Côte d'Ivoire : Décès d'une adolescente de 15 ans à l'hôpital Général de Yopougon-Attié, entre émotion et témoignages
Le taxi transport la fillette devant l'hôpital (Ph Koaci)
Un drame bouleversant s’est produit dans la nuit du mardi 20 au mercredi 21 janvier à Yopougon, à Abidjan. Une jeune fille de 15 ans a perdu la vie après avoir été transportée d’urgence à l’Hôpital Général de Yopougon-Attié, suscitant une vive émotion et de nombreuses réactions sur les réseaux sociaux.
Selon les témoignages recueillis auprès d’Alex Yoh, présenté comme le grand frère de la victime, l’adolescente aurait été prise d’une violente crise à son domicile. Face à l’urgence de la situation, ses proches l’auraient immédiatement conduite dans un taxi communal en direction de l’hôpital.
Le véhicule serait arrivé aux environs de 23h40 devant les urgences de l’Hôpital Général de Yopougon-Attié. Toujours selon cette version, la famille aurait été invitée à patienter en attendant l’arrivée d’un médecin. Ce n’est qu’après 30 à 40 minutes d’attente qu’un docteur serait venu constater le décès de la jeune fille, alors qu’elle se trouvait encore à l’intérieur du taxi.
Ces faits, largement relayés sur les réseaux sociaux, ont alimenté des accusations de refus de prise en charge médicale et provoqué une indignation populaire. Toutefois, les autorités sanitaires ont apporté des précisions visant à nuancer ces allégations. D’après les éléments officiels communiqués, la patiente serait arrivée à l’Hôpital Général de Yopougon-Attié sans signes vitaux, ce qui exclurait, selon cette version, toute possibilité de prise en charge médicale efficace à son arrivée.
Face à la gravité de l’affaire et à l’émotion qu’elle suscite, une réquisition a été établie par le Commissariat de Police compétent. Par ailleurs, l’Inspection Générale de la Santé a été saisie afin de mener une enquête approfondie et de faire toute la lumière sur les circonstances exactes de ce décès.

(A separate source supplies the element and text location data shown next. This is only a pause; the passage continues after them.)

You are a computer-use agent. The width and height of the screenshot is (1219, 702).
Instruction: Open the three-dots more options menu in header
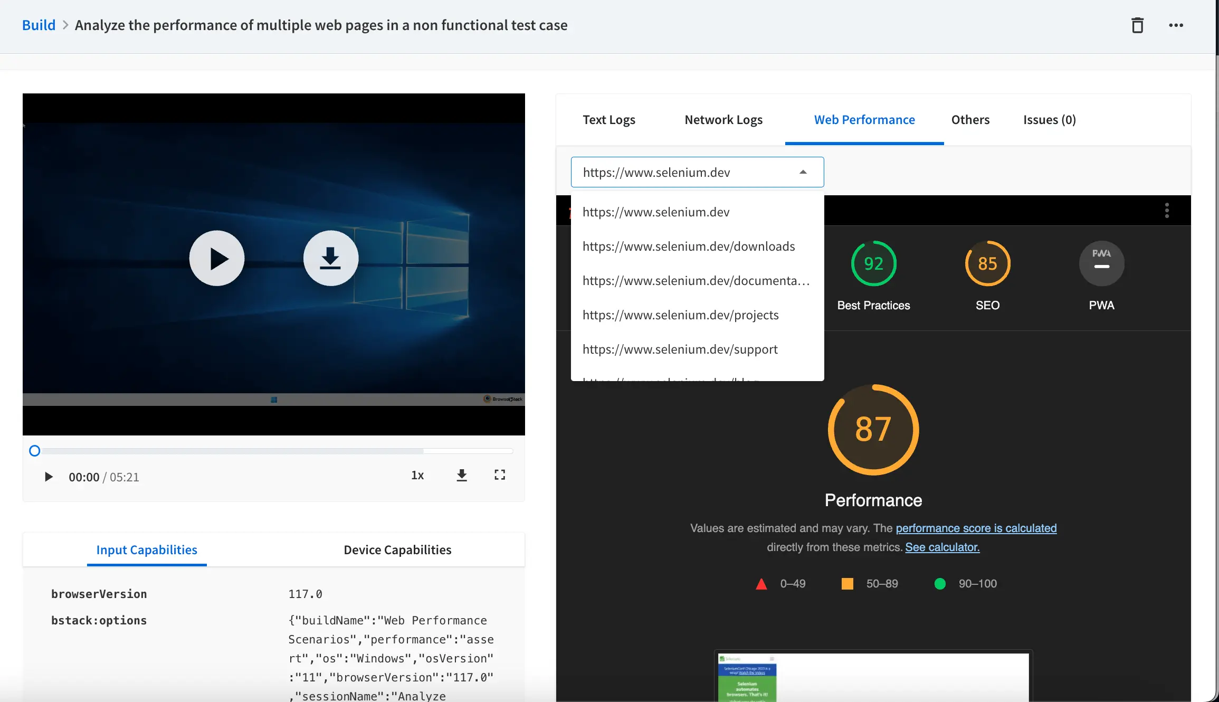(1176, 25)
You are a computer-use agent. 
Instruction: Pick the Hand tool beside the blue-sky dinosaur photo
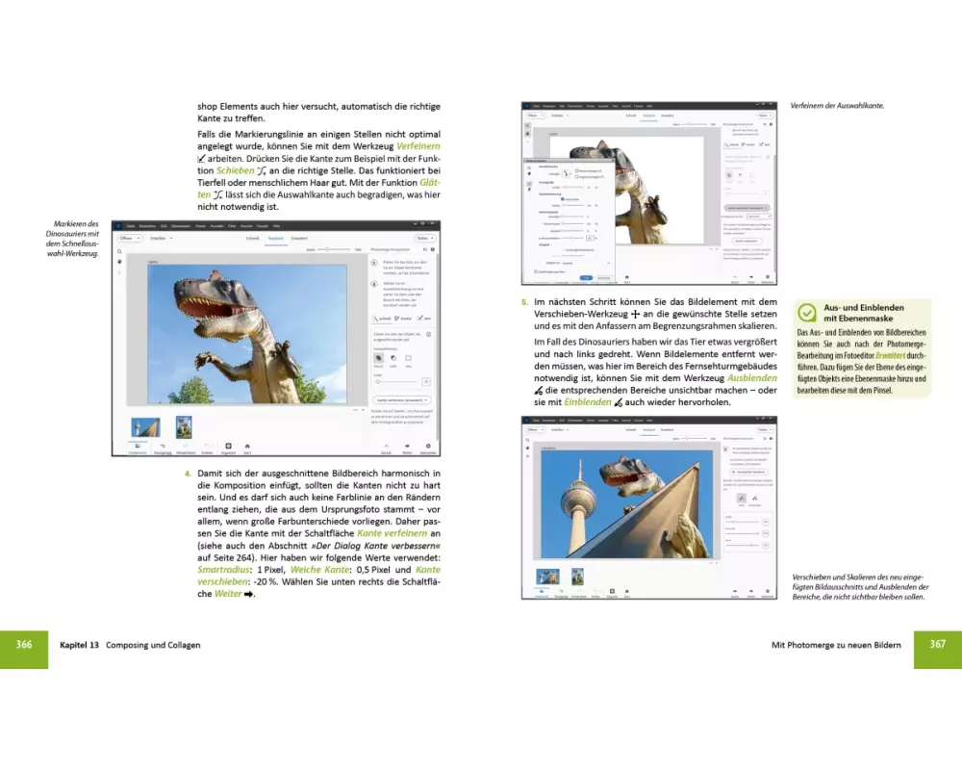[x=119, y=262]
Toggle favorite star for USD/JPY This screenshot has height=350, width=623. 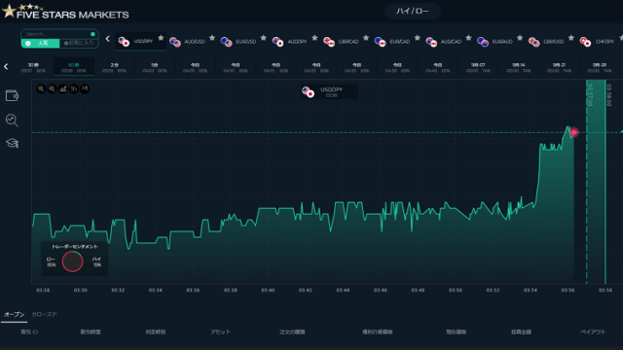[161, 38]

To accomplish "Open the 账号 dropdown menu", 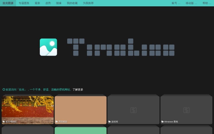I will 176,3.
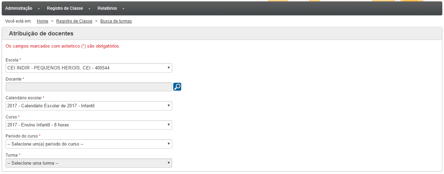Follow the Registro de Classe breadcrumb link
Image resolution: width=444 pixels, height=174 pixels.
(x=74, y=21)
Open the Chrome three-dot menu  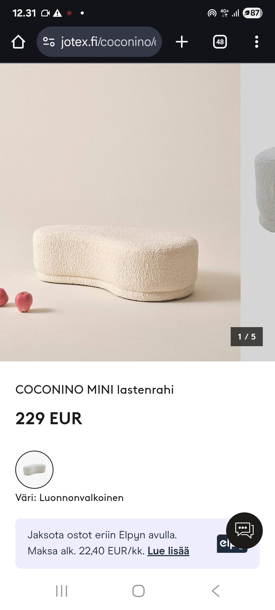[256, 42]
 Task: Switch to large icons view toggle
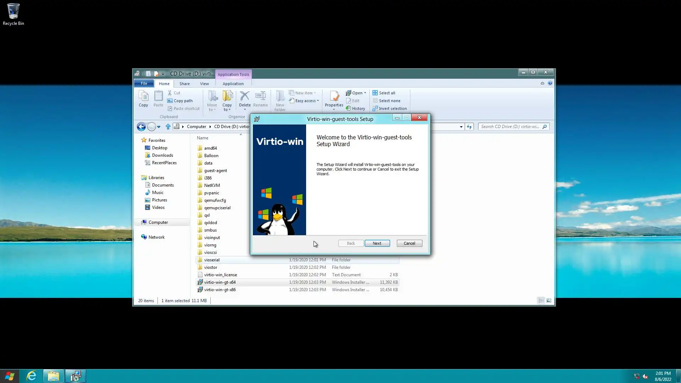pos(549,301)
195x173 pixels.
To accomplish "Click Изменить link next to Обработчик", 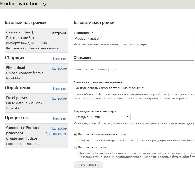I will click(60, 88).
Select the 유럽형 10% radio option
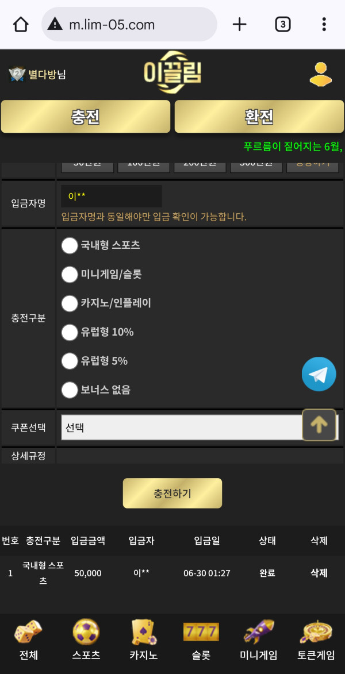The height and width of the screenshot is (674, 345). [70, 332]

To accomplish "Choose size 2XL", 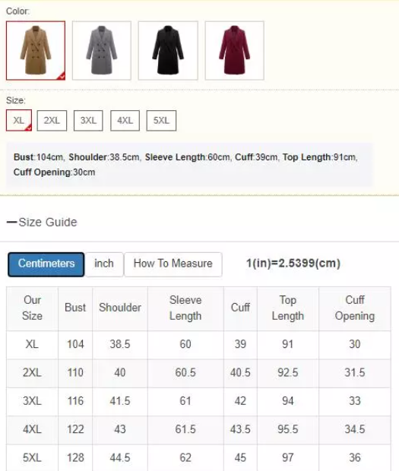I will pos(52,121).
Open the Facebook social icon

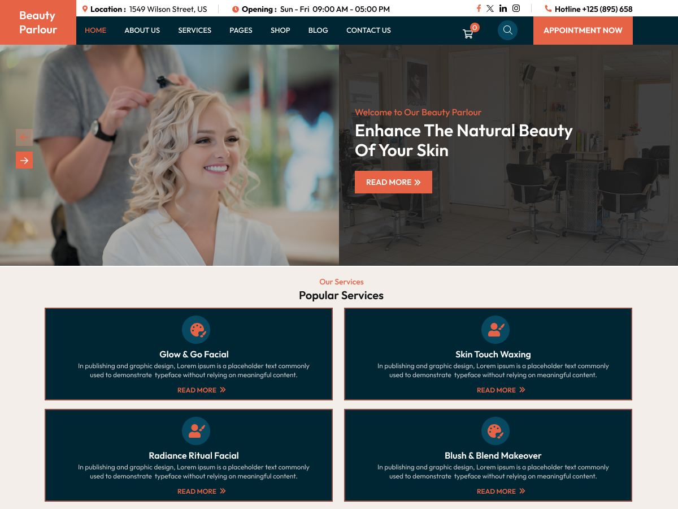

Dans l’attente des conclusions des investigations en cours, les autorités appellent au calme, à la responsabilité et au respect de la douleur de la famille endeuillée. Elles exhortent également l’opinion publique à éviter les spéculations et à laisser la justice et les services compétents établir les faits, afin que la vérité, seule, puisse prévaloir.